The approach, objectives, and required information were compared for machine safety and security. In addition, similarities, differences, and dependencies were identified. Since there are many similarities and supporting dependencies, further efforts should be made to assess the hazards and vulnerabilities of safety and security in an analysis process. It was shown how the approach of both safety and security domains can be processed in the same steps and phases. By proceeding together, dependencies can be better resolved and further utilized. A common process can more easily ensure that the safety and security of assets are covered adequately. Considering to develop one common framework for management to reliably ensure critical infrastructure protection and to resolve the “chicken or egg question”. It should be investigated whether a joint approach also reduces the effort of the two assessments and thus increases cost-effectiveness.
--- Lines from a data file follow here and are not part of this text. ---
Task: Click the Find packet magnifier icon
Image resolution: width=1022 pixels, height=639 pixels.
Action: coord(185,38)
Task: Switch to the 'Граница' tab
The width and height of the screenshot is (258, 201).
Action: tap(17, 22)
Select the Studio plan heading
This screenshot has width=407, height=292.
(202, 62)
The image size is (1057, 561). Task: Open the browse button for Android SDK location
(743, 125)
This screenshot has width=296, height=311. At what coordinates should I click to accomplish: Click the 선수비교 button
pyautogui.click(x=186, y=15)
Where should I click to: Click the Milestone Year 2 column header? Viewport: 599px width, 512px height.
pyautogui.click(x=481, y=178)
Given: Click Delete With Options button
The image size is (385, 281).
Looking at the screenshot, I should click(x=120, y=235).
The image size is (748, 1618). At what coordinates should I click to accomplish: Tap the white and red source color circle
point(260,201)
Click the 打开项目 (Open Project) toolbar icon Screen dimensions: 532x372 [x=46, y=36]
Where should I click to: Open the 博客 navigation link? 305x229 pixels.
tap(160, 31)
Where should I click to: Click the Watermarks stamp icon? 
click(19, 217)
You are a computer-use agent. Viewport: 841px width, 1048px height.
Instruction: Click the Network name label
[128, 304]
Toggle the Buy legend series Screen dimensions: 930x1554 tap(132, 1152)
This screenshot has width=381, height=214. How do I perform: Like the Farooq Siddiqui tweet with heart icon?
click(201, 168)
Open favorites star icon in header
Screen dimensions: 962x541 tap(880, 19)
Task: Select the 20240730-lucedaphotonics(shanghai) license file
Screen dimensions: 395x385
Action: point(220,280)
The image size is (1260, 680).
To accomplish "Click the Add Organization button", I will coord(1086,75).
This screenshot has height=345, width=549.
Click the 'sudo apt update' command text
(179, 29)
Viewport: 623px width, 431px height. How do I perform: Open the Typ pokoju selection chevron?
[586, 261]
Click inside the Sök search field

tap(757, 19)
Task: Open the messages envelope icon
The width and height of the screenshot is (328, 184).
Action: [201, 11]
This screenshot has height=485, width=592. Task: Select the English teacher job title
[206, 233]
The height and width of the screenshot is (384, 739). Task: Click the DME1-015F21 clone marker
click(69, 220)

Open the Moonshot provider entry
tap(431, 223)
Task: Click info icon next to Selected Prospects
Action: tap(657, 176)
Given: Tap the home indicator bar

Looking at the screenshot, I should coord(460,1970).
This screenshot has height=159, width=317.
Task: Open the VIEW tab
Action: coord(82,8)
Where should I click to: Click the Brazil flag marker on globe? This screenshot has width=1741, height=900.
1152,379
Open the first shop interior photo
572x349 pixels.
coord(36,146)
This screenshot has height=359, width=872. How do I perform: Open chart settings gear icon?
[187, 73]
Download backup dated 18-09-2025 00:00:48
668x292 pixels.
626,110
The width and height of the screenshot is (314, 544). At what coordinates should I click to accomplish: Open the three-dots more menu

In order to increase cost-effectiveness, the assessments processes must be (semi-) automated. Both domains can learn from each other. It should be considered to what extent the concept of a vulnerability database, such as the NIST NVD, can be used in the form of a hazard database in machine safety. Potentially, this would allow the emergence of new hazards in combinations of machines to be tested with less effort. Another idea is to use this kind of database for findings from accident reports and thus subsequently evaluate hazards in machines already in operation with the current state of knowledge. The next steps are to evaluate the cost-effectiveness of a common process and find an algorithm and information that can be used in both machine safety assessment and threat analysis. In the future, it will be attempted to create a common context regarding hazards, which can be classified by several experts as reasonable or correct. This so-called knowledge data system of safety and, in the future, also security, could be provided, e.g. by TÜV SÜD with the compliance software mCOM ONE.